Neue OZ: Kommentar zu Unternehmen / ThyssenKrupp

Befreiungsschlag

Wo hat man so etwas je gesehen: Ein Konzern von Weltrang feuert
den halben Vorstand. Es ist ein schmerzhafter Vorgang für
ThyssenKrupp. Aber er ist auch erforderlich, um den schwer
angeschlagenen Stahlriesen zu sanieren. Er hat Milliardenbeträge in
Süd- und Nordamerika versenkt. Zwar ist es leicht, hinterher alles
besser zu wissen. Aber ein Debakel dieses Ausmaßes hätte nicht sein
müssen, wenn der geschasste Vorstand Edwin Eichler rechtzeitig
gewarnt hätte. Er musste daher zu Recht gehen.

Zur geschäftlichen Krise tritt die moralische. Die entlassenen
Manager Jürgen Claassen und Olaf Berlien haben möglicherweise sogar
Gesetze gebrochen. Erwiesen ist zwar nichts. Aber angesichts der
Probleme bei ThyssenKrupp musste Konzernchef Heinrich Hiesinger einen
Befreiungsschlag versuchen: Dass er neben Eichler auch Claassen und
Berlien entlässt, zeigt, dass er einen echten Neustart will.

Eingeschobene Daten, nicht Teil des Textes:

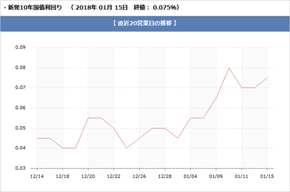This screenshot has height=192, width=290.
Task: Click the 0.08 peak point on line
Action: pyautogui.click(x=229, y=68)
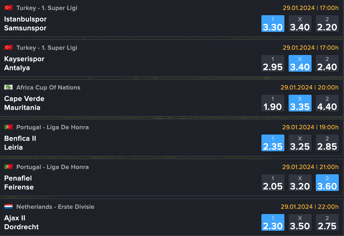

Ob der allerdings glückt, ist längst nicht sicher. Es heißt,
ThyssenKrupp müsse noch weitere Milliarden wegen des Amerika-Debakels
abschreiben, wichtiges Geld, das dem Unternehmen fehlt, um
zukunftsträchtige Geschäftsfelder wie den Anlagen- oder
Spezialmaschinenbau fortzuentwickeln. Das Stahlgeschäft alleine ist
nicht mehr ertragreich genug, Niedriglohnländer wie Indien oder China
drücken die Preise. ThyssenKrupp stehen schwere Jahre bevor. Aber
jeder Aufstieg beginnt mit dem ersten Schritt.